Fiesta Corn Salsa




A rustic bowl of Fiesta Corn Salsa with corn, avocado, tomatoes, jalapeño, red bell pepper, and cilantro on a marble countertop.
Fiesta Corn Salsa – a fresh, colorful mix of corn, avocado, tomatoes, peppers, and cilantro, perfect for summer gatherings.

Fiesta Corn Salsa is the ultimate fresh, colorful side dish that instantly brightens any table. Bursting with roasted corn, juicy cherry tomatoes, crisp bell peppers, and creamy avocado, this salsa is both vibrant and flavorful. With a touch of jalapeño for heat and a smoky lime dressing, every bite delivers the perfect balance of sweet, spicy, and tangy.

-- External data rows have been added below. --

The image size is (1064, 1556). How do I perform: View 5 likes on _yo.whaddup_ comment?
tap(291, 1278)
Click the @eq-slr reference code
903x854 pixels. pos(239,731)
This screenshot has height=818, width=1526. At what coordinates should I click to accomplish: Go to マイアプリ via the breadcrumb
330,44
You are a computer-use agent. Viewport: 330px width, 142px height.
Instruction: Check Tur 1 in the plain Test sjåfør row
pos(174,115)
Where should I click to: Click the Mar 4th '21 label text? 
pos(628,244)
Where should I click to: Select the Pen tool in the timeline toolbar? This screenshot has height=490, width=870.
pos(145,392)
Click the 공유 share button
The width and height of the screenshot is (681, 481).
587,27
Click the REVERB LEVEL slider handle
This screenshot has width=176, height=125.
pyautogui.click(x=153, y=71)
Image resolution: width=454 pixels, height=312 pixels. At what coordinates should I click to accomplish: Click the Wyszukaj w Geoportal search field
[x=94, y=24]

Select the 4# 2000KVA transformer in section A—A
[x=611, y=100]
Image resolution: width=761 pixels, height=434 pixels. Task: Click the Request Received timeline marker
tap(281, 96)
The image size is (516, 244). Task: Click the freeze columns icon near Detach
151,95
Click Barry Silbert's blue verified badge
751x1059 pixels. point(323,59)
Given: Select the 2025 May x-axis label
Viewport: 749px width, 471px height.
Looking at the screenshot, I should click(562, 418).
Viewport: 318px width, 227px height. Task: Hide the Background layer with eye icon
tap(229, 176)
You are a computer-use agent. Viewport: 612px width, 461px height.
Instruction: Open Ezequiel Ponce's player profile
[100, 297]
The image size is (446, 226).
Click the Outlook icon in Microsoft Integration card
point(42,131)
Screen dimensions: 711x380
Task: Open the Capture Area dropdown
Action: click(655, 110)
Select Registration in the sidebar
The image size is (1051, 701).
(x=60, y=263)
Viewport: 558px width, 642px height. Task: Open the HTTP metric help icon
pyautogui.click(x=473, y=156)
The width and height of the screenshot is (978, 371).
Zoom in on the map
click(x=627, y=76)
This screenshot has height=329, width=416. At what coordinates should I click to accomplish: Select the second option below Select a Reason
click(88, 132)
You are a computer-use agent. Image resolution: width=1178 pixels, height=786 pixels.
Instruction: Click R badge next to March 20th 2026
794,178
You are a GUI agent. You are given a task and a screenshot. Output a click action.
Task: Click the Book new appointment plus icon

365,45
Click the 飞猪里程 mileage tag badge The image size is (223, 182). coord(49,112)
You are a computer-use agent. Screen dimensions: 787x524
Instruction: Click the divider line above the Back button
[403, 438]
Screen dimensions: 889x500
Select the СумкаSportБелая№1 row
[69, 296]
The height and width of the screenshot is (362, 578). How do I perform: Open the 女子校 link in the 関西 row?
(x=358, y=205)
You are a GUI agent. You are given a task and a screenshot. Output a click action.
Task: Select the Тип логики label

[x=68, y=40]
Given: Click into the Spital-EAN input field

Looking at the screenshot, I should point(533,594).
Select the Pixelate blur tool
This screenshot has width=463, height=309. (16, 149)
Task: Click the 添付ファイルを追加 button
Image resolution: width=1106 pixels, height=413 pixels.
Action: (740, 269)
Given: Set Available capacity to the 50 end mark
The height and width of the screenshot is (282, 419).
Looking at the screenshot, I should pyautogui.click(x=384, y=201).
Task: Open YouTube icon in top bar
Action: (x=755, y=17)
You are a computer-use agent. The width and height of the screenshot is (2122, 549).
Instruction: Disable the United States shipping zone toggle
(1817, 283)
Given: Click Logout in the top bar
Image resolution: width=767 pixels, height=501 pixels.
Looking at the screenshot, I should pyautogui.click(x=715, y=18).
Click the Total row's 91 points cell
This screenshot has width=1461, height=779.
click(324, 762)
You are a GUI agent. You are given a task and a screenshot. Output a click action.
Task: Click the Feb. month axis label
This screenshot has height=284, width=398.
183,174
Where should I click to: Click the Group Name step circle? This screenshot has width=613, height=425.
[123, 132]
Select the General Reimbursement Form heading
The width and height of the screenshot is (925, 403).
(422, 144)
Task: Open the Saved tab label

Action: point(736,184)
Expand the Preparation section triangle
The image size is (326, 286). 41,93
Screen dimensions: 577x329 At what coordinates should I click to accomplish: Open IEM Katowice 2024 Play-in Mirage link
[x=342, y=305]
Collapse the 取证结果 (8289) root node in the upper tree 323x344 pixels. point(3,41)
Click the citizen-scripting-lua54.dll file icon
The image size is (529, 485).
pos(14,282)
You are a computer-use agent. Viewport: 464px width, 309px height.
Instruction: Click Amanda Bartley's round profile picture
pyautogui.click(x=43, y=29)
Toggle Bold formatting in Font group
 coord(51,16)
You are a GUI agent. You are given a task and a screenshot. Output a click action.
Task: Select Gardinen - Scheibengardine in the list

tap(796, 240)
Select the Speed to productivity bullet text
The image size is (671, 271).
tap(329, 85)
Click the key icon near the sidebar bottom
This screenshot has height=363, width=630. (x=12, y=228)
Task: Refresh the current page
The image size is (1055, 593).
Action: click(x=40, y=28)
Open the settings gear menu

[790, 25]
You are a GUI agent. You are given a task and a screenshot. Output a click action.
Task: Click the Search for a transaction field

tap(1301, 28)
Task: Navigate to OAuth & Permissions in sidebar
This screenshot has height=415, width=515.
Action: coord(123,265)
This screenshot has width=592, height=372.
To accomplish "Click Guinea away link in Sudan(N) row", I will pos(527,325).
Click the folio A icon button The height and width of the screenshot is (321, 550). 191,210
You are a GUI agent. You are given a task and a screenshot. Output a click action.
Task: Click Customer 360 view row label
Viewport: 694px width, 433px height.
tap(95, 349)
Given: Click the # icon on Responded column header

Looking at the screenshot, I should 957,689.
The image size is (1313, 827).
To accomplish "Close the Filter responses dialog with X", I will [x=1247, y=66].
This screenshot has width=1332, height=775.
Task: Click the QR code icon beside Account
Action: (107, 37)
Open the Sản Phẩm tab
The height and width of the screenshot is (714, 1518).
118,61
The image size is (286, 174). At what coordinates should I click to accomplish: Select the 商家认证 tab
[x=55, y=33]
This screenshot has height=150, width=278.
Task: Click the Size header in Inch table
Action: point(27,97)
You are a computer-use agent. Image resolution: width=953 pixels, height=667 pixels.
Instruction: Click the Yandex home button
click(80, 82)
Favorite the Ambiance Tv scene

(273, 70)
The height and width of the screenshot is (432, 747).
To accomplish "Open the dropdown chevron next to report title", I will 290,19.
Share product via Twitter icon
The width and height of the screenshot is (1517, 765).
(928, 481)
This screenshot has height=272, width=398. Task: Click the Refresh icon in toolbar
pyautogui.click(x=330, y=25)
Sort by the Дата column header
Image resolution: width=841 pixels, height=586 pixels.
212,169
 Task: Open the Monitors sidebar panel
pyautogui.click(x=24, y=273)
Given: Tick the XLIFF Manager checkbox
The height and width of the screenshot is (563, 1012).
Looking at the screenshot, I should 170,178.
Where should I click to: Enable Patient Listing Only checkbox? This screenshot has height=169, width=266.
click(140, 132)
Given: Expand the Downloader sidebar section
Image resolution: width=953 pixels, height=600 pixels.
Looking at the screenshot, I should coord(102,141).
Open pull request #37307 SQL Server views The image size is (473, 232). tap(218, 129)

This salsa is more than just a dip—it’s a versatile recipe that pairs beautifully with tacos, grilled chicken, or even scooped up with warm tortilla chips. Because it’s made with simple, wholesome ingredients, it feels light yet satisfying, making it perfect for summer gatherings or casual weeknight dinners.

Corn has been enjoyed for centuries in cuisines across the Americas, celebrated not only for its natural sweetness but also for its ability to adapt in countless dishes. This salsa captures that tradition, turning humble corn into a bold, crowd-pleasing favorite.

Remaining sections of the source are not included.